Bike Pilgrimage
Bike Pilgrimage in Support of United Nations Meetings
On Friday October 1st, a group of Loyola undergraduate students, graduate students, faculty and staff, and Jesuits, gathered together for a common cause: to raise awareness about upcoming United Nations Conference of the Parties (COP); the Convention on Biological Diversity’s COP 15 and the Convention on Climate Change’s COP 26. These UN sponsored meetings will include governmental representatives from around the world. The School of Environmental Sustainability and the Jesuit community, in our own small way, wanted to gather some of our own local representatives who also care deeply about the state of our planet’s biodiversity and climate.
This gathering was part of a global effort organized by Ecojesuit, a worldwide network of ecologically focused Jesuits. Ecojesuit has created On the Way to Change which calls for groups around the world to organize their own local pilgrimage as a means of raising global environmental awareness around the COP meetings while also providing and strengthening local environmentally focused communities.

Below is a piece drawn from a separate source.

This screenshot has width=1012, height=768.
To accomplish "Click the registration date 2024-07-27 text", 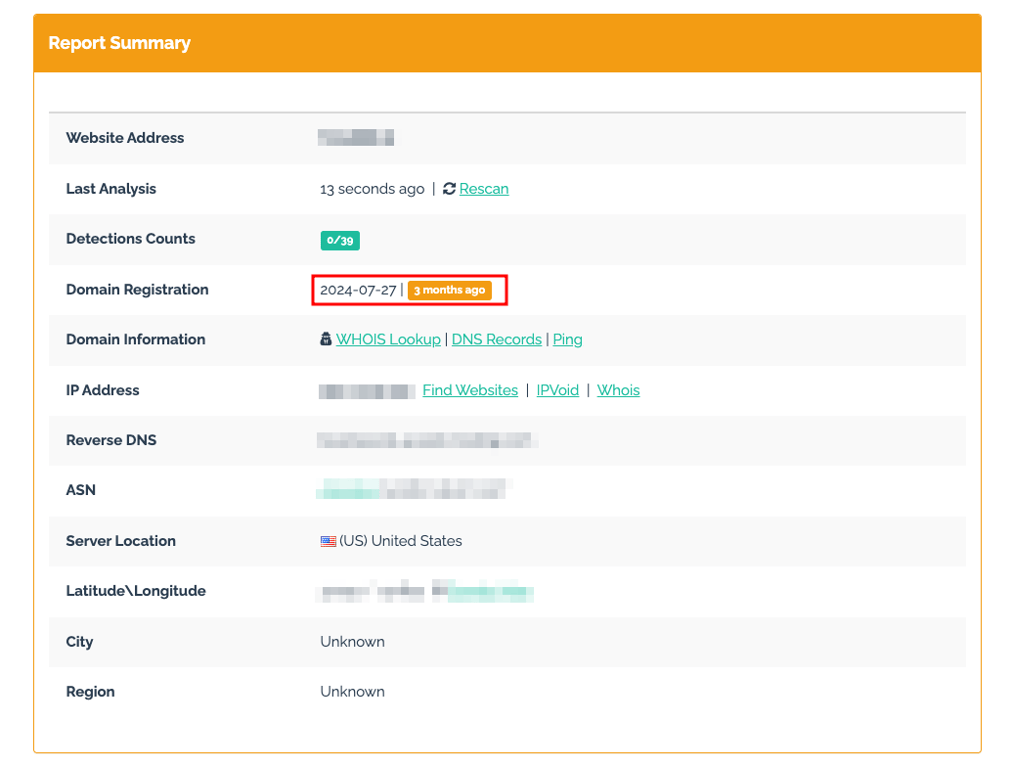I will tap(357, 290).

Our Loyola group decided to set our pilgrimage destination to be Montrose Harbor, a significant point in Chicago’s natural landscape three and half miles south of Loyola’s Lake Shore Campus. We chose to make use of Chicago’s famous Lakefront trail as a means of carbon free transportation, and enjoyed a picturesque autumn day and good company as we pedaled south.
Upon arrival to the harbor, we found a spot right next to the water at the mouth of the harbor which also afforded a beautiful view of Chicago’s skyline. In this lovely setting so clearly altered by human life, we directed our attention to two other communities that used this patch of land and water long before we did. Montrose harbor hosts the Montrose bird sanctuary, a critical patch of forest and grassland habitat managed to provide birds of the international Mississippi flyway a necessary resting spot on their epic seasonal migration from as far north as northern North America to as far south as southern South America. We also directed our attention to the water, where King (or Chinook) salmon were finishing their seasonal spawning migration from the deep waters of Lake Michigan to the tributaries and harbors to continue their life cycle and future generations.
We acknowledged how these other species’ lives connect us to a broader landscape, but also how continued human misuse of land and resources, and a lack of relationship with the land and other creatures of this planet, must be repaired and healed. Finally, we reflected on how an attitude of St Francis of Assisi, who lived and taught radical relationship to other creatures and elements and whose feast day is celebrated in early October, can serve as a model for a path to healthy and sustainable living on this our Common Home.